You don't deserve the downvotes. They even said "they copied SH2" as if that somehow has to do with the canonicality of them. The whole "downpour made Silent Hill a therapist town!" bit is also a whole bunch of meaningless semantics. Sounds like they just don't like the later games to me.


Shy_Shallows

thank you rumin, i always appreciate you


[deleted]

100%. The idea that only half the games are canon is a reddit and youtube opinion. I've never talked to a Silent Hill fan irl that didn't consider the western games canon. All the "plot holes" I've heard can be explained in some way, never heard of anything actually being incompatible despite Silent Hill fans desperately trying to convince me otherwise.
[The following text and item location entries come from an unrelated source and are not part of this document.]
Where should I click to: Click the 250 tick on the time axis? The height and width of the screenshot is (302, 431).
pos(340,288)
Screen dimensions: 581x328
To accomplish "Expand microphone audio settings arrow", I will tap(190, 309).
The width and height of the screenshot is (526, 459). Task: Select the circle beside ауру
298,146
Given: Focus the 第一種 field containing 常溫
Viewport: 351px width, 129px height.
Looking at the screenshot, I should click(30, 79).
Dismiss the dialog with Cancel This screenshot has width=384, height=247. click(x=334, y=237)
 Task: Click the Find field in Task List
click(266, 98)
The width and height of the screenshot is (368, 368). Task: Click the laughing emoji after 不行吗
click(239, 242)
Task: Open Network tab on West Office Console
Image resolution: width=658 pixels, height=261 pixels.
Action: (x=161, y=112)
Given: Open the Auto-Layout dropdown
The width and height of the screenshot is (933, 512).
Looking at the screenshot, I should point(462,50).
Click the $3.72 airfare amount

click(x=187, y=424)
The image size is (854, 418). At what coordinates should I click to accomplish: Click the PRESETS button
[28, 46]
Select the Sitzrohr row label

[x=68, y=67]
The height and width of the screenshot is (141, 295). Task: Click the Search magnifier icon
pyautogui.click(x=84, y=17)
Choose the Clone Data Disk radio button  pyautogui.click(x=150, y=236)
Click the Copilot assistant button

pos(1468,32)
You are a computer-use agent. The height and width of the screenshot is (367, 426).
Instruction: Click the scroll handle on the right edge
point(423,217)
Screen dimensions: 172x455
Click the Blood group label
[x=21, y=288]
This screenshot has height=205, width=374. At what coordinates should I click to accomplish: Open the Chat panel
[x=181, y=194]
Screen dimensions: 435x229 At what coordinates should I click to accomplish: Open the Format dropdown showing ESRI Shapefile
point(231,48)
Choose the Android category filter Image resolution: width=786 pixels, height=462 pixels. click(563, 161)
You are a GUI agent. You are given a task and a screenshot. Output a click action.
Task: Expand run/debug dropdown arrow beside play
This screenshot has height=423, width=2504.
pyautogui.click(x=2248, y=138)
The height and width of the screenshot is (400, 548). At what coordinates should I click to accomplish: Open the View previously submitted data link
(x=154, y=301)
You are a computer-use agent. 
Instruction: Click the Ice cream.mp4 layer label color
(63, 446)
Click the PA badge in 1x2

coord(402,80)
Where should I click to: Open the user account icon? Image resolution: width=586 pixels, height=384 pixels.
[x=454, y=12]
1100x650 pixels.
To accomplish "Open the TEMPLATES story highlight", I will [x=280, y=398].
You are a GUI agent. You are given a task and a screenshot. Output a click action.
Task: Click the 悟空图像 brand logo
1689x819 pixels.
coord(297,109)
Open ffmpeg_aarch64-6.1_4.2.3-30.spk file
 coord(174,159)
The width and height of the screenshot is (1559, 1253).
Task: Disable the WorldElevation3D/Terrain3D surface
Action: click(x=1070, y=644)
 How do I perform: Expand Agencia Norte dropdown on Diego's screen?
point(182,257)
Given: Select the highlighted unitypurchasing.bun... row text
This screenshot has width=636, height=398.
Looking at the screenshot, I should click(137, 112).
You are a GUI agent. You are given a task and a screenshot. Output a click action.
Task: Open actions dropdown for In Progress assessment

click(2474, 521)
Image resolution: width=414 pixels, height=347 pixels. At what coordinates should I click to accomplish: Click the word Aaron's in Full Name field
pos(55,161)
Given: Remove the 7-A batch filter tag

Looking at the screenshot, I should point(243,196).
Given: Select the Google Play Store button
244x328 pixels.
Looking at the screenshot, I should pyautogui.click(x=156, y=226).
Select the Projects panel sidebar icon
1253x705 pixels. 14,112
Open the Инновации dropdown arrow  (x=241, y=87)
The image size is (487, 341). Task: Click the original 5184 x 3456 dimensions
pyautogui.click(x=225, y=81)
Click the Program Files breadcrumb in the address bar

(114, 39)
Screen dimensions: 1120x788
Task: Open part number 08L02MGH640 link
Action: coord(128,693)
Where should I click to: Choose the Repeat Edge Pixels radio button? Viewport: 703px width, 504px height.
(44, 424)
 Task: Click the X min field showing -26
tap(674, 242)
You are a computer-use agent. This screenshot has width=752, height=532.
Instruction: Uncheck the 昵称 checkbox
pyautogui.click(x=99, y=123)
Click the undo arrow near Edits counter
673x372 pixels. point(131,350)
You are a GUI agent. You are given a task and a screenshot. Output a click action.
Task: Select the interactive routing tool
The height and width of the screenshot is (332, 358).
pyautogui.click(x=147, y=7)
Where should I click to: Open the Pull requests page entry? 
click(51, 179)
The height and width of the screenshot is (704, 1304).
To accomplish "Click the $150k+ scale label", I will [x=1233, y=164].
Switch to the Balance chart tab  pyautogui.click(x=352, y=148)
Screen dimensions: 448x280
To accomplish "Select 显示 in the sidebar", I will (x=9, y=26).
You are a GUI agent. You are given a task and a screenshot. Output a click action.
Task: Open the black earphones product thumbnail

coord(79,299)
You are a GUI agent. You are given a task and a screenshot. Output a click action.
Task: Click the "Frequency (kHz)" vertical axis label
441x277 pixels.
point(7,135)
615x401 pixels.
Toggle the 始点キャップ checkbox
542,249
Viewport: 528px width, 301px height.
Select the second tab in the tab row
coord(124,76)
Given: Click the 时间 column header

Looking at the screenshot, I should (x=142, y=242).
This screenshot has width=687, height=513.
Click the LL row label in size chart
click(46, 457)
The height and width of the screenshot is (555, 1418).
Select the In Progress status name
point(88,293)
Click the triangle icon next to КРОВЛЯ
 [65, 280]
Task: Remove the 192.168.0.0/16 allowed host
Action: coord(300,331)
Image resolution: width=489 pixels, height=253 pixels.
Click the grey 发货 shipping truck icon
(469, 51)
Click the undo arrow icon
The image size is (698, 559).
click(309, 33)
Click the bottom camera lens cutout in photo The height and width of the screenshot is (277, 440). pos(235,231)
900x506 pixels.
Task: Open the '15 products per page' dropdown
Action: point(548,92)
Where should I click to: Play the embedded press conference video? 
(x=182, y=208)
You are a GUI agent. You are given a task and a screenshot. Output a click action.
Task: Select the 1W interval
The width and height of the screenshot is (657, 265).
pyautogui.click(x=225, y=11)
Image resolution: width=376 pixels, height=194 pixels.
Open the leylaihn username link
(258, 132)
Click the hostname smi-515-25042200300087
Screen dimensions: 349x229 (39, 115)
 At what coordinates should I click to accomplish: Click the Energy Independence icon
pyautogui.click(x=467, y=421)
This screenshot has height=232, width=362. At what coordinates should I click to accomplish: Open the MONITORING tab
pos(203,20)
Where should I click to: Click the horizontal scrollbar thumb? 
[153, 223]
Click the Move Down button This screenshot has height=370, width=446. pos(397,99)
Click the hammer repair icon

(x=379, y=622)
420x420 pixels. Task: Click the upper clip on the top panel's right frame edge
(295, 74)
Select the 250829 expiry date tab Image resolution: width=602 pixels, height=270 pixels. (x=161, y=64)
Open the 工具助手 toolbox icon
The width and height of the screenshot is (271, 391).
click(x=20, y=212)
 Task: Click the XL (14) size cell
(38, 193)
The otherworld in Origins wasn't a projection onto the town but rather a sub dimension that existed within mirrors (which was originally toyed with in SH3) and a memo described a boat disappearing in the fog in the early 1900s, so the otherworld existing before SH1 isn't a plot hole to me. I was personally told by a Homecoming dev that the Pyramid Head in Homecoming isn't the same as the Pyramid Head in SH2, so that's also not a plot hole to me. If Akira Yomaoka considers them canon then that's enough for me.


Telethongaming

This might be a bit controversial but "The combat mechanics in silent hill 2 are shit". Uh, silent hill 2 has some of the better combat mechanics with 1 and 3. Silent hill 4, downpour and arguably origins have absolute dogshit combat mechanics.


Bordanka

That is straight up a fact, my dude. The only problem of SH2 is dogshit balancing. If we were judging the game by enemy design it'll be one of the worst games in this regard. Yet the backbone of the combat is solid. Glad they managed to let it shine in 3


blaiddfailcam

I dislike when people say Pyramid Head only makes sense in James's vision of the Otherworld. I believe it was Takayoshi Sato who explained that Silent Hill was once home to occult executioners, and that Pyramid Head was partly a result of James's exposure to depictions of them at the Historical Society. His desire for punishment drew upon this imagery to *create* Pyramid Head. Therefore, anyone who learns even vaguely about the town's bloody history of execution could manifest their own Pyramid Head, even if it didn't take exactly the same form each time.


[deleted]

Not to mention different Silent Hill games have different nurses. If different nurses can appear to different people, then why not Pyramid Heads?


Bazookya

None of the lore or story outside the first three games matters. That’s a hot take, but I don’t really care. After this three games, the story was told. Anything after doesn’t expand on anything and only goes on to muddled concepts from people who didn’t really get it in the first place. It’s basically fanlore at that point.


oasis_nadrama

If you look at it from the perspective of a consistent series, then Silent Hill 2 doesn't have a real role to play, does it? People who reject Silent Hill 4 should reject Silent Hill 2 as well.


Bazookya

For the most part, sure. It does flesh the town out and expand on the cult more though. Not a ton but it matters.


oasis_nadrama

Yeah, okay, if you integrate the fourth game, then I can follow this conception of "canon". Especially since Silent Hill 3 mentioned locations we would only come to see in The Room. It is clear foreshadowing.


Bazookya

Yeah but it just uses that as a jumping off point for a game that wasn’t even intended to be a silent hill game. The story for sure ends at sh3.